Okay, good. Second question is, I guess for Ted. I'm wondering if you can just help us understand what the moving pieces are to capital expenditures. And then somewhat related to that, you've talked in the past about the opportunity to lower some of your aircraft lease expense, given Spirit's improving credit. Where are we at that -- in that part of the cost story? And I guess, in particular, if you were to pull that cost-saving lever, how much -- how many aircraft could potentially be affected by a lower lease rates this year or potentially next year?

Edward M. Christie

Okay, sure. So as it relates to CapEx, we're going to give, I think, some detail in the investor update that we'll file of what we're seeing for the year. There are some drivers year-over-year that are investments that we're making in the business that are not material on an aggregate number basis. But for example, we announced last year that we expanded and renewed the lease on our facility here in Miramar, our headquarter facility, which will require us, as we optimize the size of that facility, to renovate some of it so that we can maximize the number of people that we can have in the building. And so there's some investment in that, and we've talked a little bit about IT infrastructure that we've invested in the past. But we can give you some more clarity in the investor update as well on CapEx. And then thinking about our lease expense or ownership is the right way to talk about it, the ownership expense of the aircraft. And we're seeing the benefit, by the way, today, of a better and improved balance sheet and an improved overall operational structure such that our -- the aircraft that we're delivering now are more attractive than the aircraft that we delivered 3, 4, 5, 6 years ago. But we're still leasing those airplanes, and so the levers that we think about pulling would be driven by whether or not we think we can improve the cost of that capital. So we understand pretty well about what our partners in the off-lease community can do for us from a cost of capital perspective. What we have the ability to evaluate is can we do better in other alternatives. And so we're spending some time thinking through that and looking at our future deliveries as to how we might finance those aircraft and we -- and if there are opportunities there, we think they could be notable and looking at that. And then as a side discussion is the existing aircraft and the fleet. Are there ways for us to improve the cost of those? And we -- an example of that is what we did last year. We looked at some of the existing airplanes we had in fleet and we extended those leases over a period of time to provide us with some more streamlined exits of a particular fleet of aircraft. But at the same time, it drove down our expense because we were able to secure those extensions at very attractive financing costs. So we're taking the aircraft freighter mentality a little bit in that regard. We're spending a lot of time on it, and we do think there's opportunity there.

Operator

Our next question comes from Steve O'Hara.
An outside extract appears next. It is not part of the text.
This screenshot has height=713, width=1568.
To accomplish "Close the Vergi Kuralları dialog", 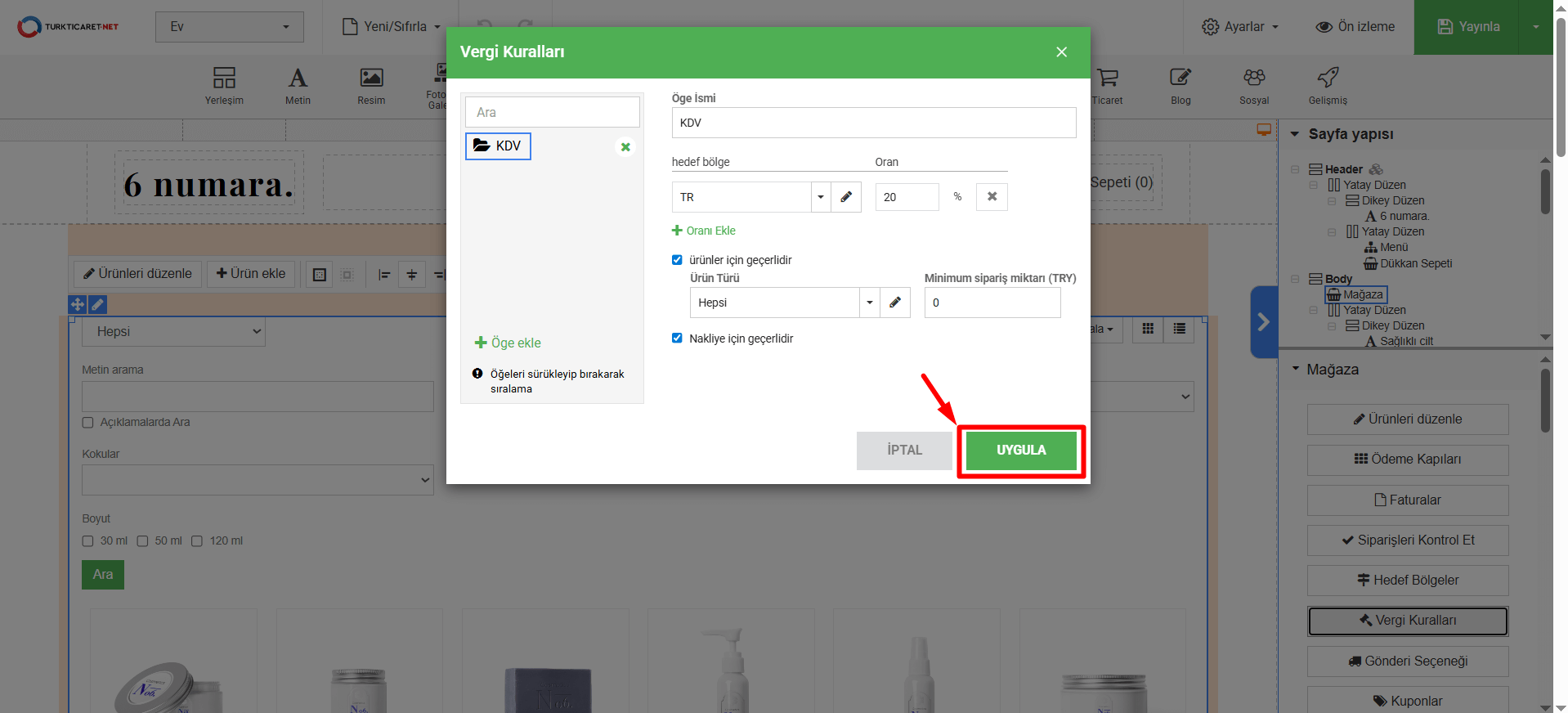I will 1061,52.
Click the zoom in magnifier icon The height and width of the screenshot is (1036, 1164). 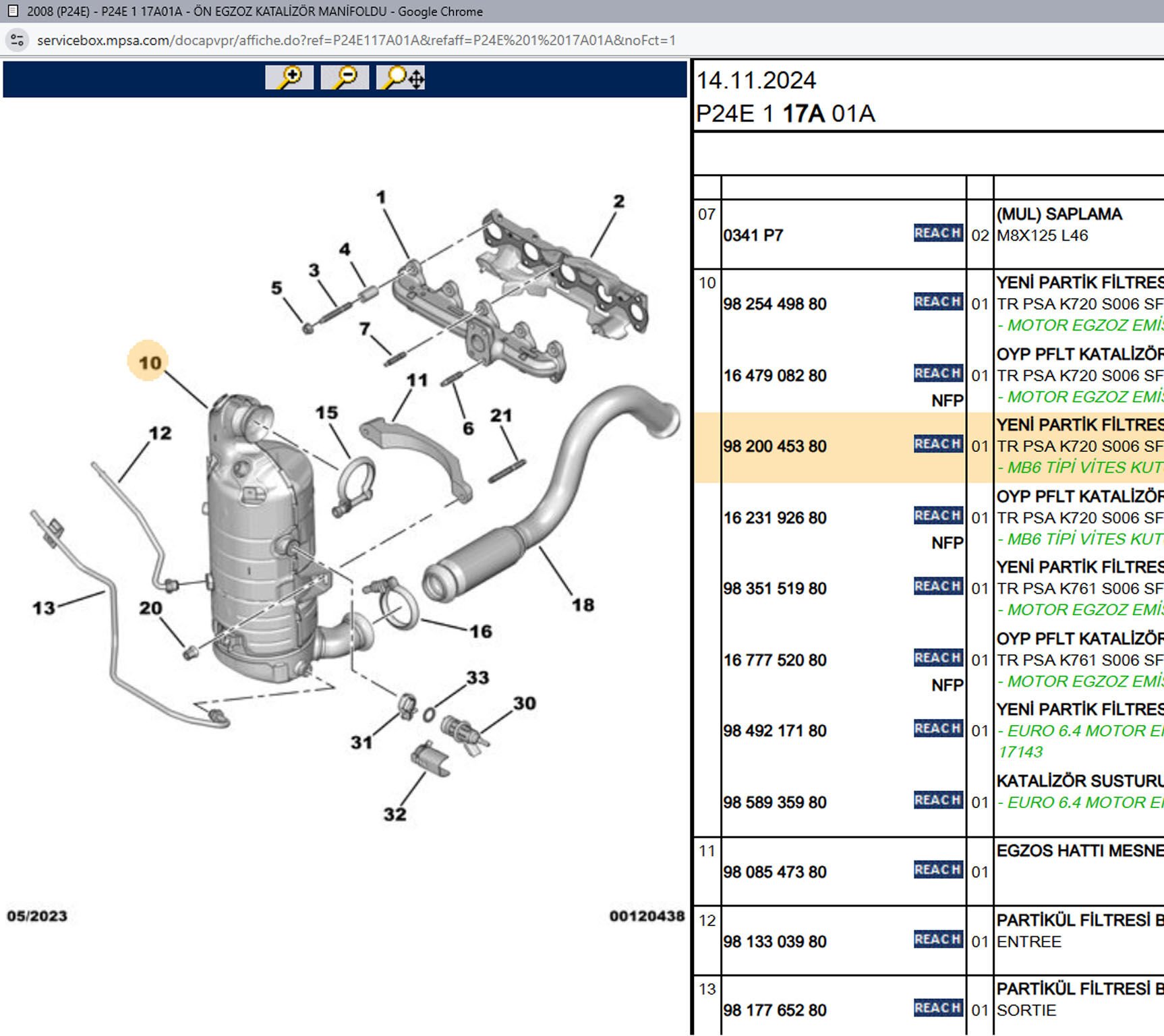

Stephen O'Hara - Sidoti & Company, LLC

Could you just talk about in terms of -- you talked about your relative cost advantage. I'm just wondering how much of your ability or your goal of maintaining your margin depends on the industry maybe not maintaining their cost structure? And if none of it, does that add upside or maybe improve your margins going forward beyond kind of your stated goal, as they have to raise prices as their cost structures deteriorate?

Edward M. Christie

Yes. I think it's more the latter. I think we think about our cost structure first in absolute and then in comparative terms. And so we're focused on maintaining our cost structure in line with what we experience today. We do believe, and I think you would agree, that there is pressures in the industry driving up unit costs. And so we know that's going to be a contributing factor to our cost advantage, but that's not the way we focus on our cost structure, meaning we're not okay with letting our cost move because everyone else is moving. We're very focused on maintaining our cost structure, and that's the way -- then we're very disciplined about that.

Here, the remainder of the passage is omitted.